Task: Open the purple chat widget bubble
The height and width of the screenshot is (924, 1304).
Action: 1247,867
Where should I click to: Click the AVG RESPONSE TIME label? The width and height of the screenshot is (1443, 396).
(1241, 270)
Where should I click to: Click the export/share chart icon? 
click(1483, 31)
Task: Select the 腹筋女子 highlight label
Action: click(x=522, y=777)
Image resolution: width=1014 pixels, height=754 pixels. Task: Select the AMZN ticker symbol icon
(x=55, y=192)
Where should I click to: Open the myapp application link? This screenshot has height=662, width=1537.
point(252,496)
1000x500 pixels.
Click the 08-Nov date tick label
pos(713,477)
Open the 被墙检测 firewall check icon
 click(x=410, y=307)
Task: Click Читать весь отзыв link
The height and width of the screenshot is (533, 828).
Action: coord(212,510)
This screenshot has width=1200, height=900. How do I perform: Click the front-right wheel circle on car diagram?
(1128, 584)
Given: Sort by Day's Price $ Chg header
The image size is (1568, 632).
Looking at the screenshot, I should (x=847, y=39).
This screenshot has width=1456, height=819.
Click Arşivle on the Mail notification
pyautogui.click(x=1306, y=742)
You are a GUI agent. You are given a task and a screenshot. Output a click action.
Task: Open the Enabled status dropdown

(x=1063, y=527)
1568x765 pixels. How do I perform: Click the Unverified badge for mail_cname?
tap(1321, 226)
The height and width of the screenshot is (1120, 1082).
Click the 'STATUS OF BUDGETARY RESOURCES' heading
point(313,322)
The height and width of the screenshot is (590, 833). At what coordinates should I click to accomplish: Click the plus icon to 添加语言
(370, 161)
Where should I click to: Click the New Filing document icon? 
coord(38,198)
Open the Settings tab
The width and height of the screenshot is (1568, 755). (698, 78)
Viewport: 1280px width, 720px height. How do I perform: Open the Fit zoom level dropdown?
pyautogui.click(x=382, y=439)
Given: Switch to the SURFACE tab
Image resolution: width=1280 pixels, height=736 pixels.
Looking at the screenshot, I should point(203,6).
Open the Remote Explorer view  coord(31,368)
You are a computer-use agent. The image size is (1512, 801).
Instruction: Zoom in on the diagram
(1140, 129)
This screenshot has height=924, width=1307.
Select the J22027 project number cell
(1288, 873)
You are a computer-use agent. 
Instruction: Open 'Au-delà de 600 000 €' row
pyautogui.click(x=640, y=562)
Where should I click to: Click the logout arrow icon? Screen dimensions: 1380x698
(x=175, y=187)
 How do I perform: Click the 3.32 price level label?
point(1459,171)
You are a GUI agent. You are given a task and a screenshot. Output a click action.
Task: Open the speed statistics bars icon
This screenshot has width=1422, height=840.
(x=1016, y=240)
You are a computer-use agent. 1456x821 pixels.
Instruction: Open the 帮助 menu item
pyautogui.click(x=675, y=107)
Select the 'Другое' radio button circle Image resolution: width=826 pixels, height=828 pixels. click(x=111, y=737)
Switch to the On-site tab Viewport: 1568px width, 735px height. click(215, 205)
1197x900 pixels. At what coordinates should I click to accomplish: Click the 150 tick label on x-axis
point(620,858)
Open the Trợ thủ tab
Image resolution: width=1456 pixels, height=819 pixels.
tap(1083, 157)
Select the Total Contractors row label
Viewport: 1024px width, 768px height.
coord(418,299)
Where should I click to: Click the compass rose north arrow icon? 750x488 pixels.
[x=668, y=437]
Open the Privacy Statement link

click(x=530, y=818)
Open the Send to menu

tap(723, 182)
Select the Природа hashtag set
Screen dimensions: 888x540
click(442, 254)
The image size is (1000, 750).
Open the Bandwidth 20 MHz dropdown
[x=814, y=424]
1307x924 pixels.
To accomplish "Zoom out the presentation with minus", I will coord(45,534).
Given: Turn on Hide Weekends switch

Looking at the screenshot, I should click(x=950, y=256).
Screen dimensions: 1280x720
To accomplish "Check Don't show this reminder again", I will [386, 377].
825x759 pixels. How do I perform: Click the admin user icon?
□ □ □
Copy out all of the data above line for line, with no changes to wording, numbers, or punctuation.

Task: Open the purple chat widget bubble
The height and width of the screenshot is (924, 1304).
Action: 1247,867
Where should I click to: Click the AVG RESPONSE TIME label? The width and height of the screenshot is (1443, 396).
(1241, 270)
Where should I click to: Click the export/share chart icon? 
click(1483, 31)
Task: Select the 腹筋女子 highlight label
Action: click(x=522, y=777)
Image resolution: width=1014 pixels, height=754 pixels. Task: Select the AMZN ticker symbol icon
(x=55, y=192)
Where should I click to: Open the myapp application link? This screenshot has height=662, width=1537.
point(252,496)
1000x500 pixels.
Click the 08-Nov date tick label
pos(713,477)
Open the 被墙检测 firewall check icon
 click(x=410, y=307)
Task: Click Читать весь отзыв link
The height and width of the screenshot is (533, 828).
Action: coord(212,510)
This screenshot has width=1200, height=900. How do I perform: Click the front-right wheel circle on car diagram?
(1128, 584)
Given: Sort by Day's Price $ Chg header
The image size is (1568, 632).
Looking at the screenshot, I should (x=847, y=39).
This screenshot has width=1456, height=819.
Click Arşivle on the Mail notification
pyautogui.click(x=1306, y=742)
You are a GUI agent. You are given a task and a screenshot. Output a click action.
Task: Open the Enabled status dropdown

(x=1063, y=527)
1568x765 pixels. How do I perform: Click the Unverified badge for mail_cname?
tap(1321, 226)
The height and width of the screenshot is (1120, 1082).
Click the 'STATUS OF BUDGETARY RESOURCES' heading
point(313,322)
The height and width of the screenshot is (590, 833). At what coordinates should I click to accomplish: Click the plus icon to 添加语言
(370, 161)
Where should I click to: Click the New Filing document icon? 
coord(38,198)
Open the Settings tab
The width and height of the screenshot is (1568, 755). (698, 78)
Viewport: 1280px width, 720px height. How do I perform: Open the Fit zoom level dropdown?
pyautogui.click(x=382, y=439)
Given: Switch to the SURFACE tab
Image resolution: width=1280 pixels, height=736 pixels.
Looking at the screenshot, I should point(203,6).
Open the Remote Explorer view  coord(31,368)
You are a computer-use agent. The image size is (1512, 801).
Instruction: Zoom in on the diagram
(1140, 129)
This screenshot has height=924, width=1307.
Select the J22027 project number cell
(1288, 873)
You are a computer-use agent. 
Instruction: Open 'Au-delà de 600 000 €' row
pyautogui.click(x=640, y=562)
Where should I click to: Click the logout arrow icon? Screen dimensions: 1380x698
(x=175, y=187)
 How do I perform: Click the 3.32 price level label?
point(1459,171)
You are a GUI agent. You are given a task and a screenshot. Output a click action.
Task: Open the speed statistics bars icon
This screenshot has width=1422, height=840.
(x=1016, y=240)
You are a computer-use agent. 1456x821 pixels.
Instruction: Open the 帮助 menu item
pyautogui.click(x=675, y=107)
Select the 'Другое' radio button circle Image resolution: width=826 pixels, height=828 pixels. click(x=111, y=737)
Switch to the On-site tab Viewport: 1568px width, 735px height. click(215, 205)
1197x900 pixels. At what coordinates should I click to accomplish: Click the 150 tick label on x-axis
point(620,858)
Open the Trợ thủ tab
Image resolution: width=1456 pixels, height=819 pixels.
tap(1083, 157)
Select the Total Contractors row label
Viewport: 1024px width, 768px height.
coord(418,299)
Where should I click to: Click the compass rose north arrow icon? 750x488 pixels.
[x=668, y=437]
Open the Privacy Statement link

click(x=530, y=818)
Open the Send to menu

tap(723, 182)
Select the Природа hashtag set
Screen dimensions: 888x540
click(442, 254)
The image size is (1000, 750).
Open the Bandwidth 20 MHz dropdown
[x=814, y=424]
1307x924 pixels.
To accomplish "Zoom out the presentation with minus", I will coord(45,534).
Given: Turn on Hide Weekends switch

Looking at the screenshot, I should click(x=950, y=256).
Screen dimensions: 1280x720
To accomplish "Check Don't show this reminder again", I will [386, 377].
825x759 pixels. How do I perform: Click the admin user icon?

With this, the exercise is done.